As for implants, neurosurgeons have a saying: “You’re never the same once the air hits your brain.” Invading a healthy brain with foreign objects, with the risk of inflammation and infection, is a really bad idea. And neuroscientists don’t have a clue as to how the brain encodes thoughts at the nano-level of synapses and neural firing, let alone a technology that would manipulate it with precision greater than a sledgehammer.

AR: You say that “reason is not a powerful part of human nature,” and you quote Baruch Spinoza, who said that “those who are governed by reason desire nothing for themselves which they do not also desire for the rest of humankind,” in a call of sorts to, or an explanation for why we should reason more, or, more clearly (or less clearly), to govern oneself through logos rather than eros or thumos, if you buy into Plato’s tripartite division of the soul. Where does your explanation leave the status of the human? How human is a human who separates himself from desire and spiritedness? Or is that not exactly the point?

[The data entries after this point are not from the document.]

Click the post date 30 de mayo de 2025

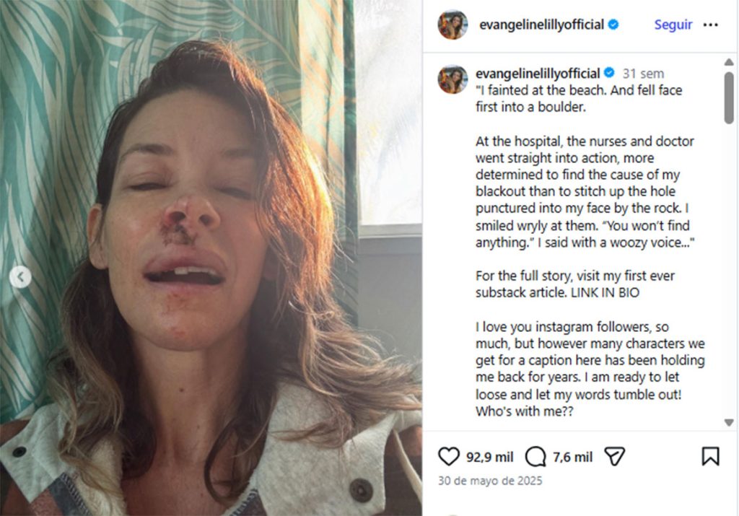pos(490,481)
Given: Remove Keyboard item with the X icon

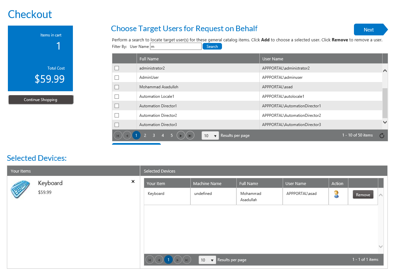Looking at the screenshot, I should 133,181.
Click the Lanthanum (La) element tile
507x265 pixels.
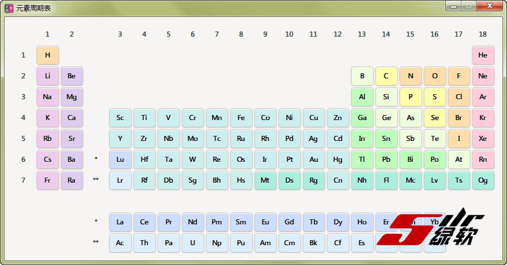pyautogui.click(x=120, y=222)
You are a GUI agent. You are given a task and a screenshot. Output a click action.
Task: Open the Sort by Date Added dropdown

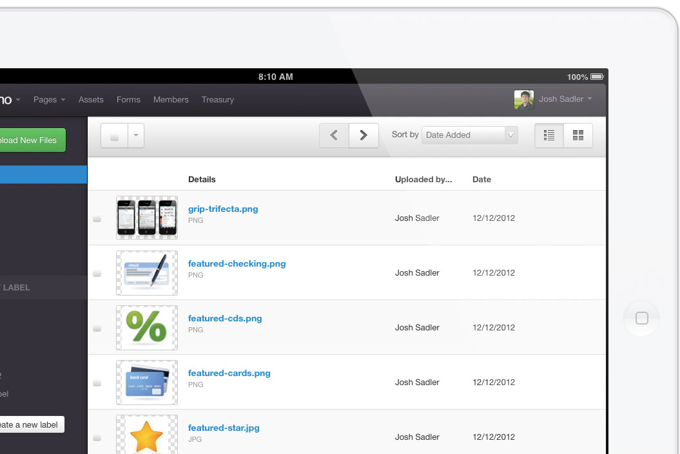[x=470, y=135]
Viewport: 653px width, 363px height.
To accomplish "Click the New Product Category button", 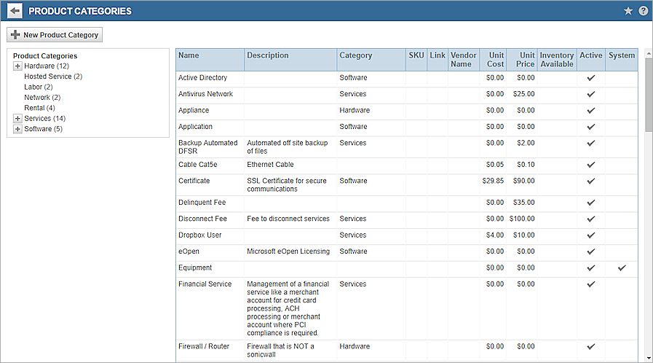I will pos(55,35).
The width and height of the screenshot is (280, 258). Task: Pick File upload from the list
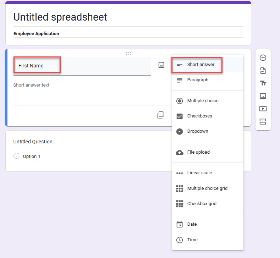coord(198,152)
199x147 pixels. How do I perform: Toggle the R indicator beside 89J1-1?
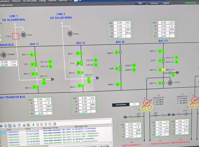31,54
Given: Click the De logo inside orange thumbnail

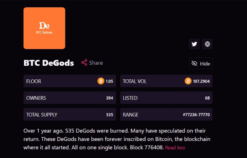Looking at the screenshot, I should tap(44, 25).
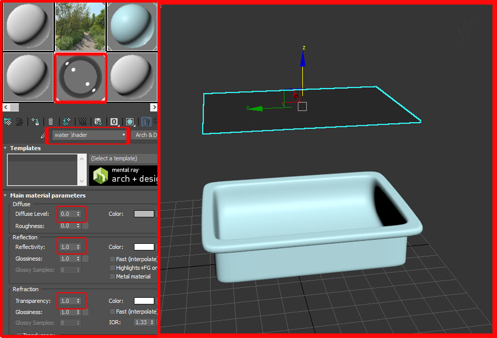Click the trash Reset Map/Mtl icon
The width and height of the screenshot is (497, 338).
tap(50, 121)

SP: It's not the point. Reason has nothing to do with asceticism, joylessness, incuriosity, coldness, or callousness. That is because intelligence is logically distinct from motivation: an ability to figure out how best to get from A to B says nothing about what the B should be. Goals such as happiness, knowledge, love, beauty, and insight are in no way antithetical to reason. Indeed, reason can be a means to attaining the goals that are most valuable and enduring: to avoid fatal attractions, silver-tongued seducers, or charismatic despots that offer a short-term rush but long-term misery.

AR: What should the president be reading? And why?

SP: As much as I value reading, mere exposure to a book seldom enlightens a person or changes his mind; he (or she) must be immersed in a community of open-minded argument and debate. But to answer the rhetorical question: Let’s start with a book on democracy, including why we need checks and balances and an “administrative state” rather than empowering a ruler who thinks “I alone can fix it.” It would be hard to do better than The Federalist Papers. Then, a hard-headed book on nuclear weapons, like Richard Rhodes’s Arsenals of Folly or Ward Wilson’s Five Myths About Nuclear Weapons. And an equally hard-headed book on climate change, such as William Nordhaus’s The Climate Casino.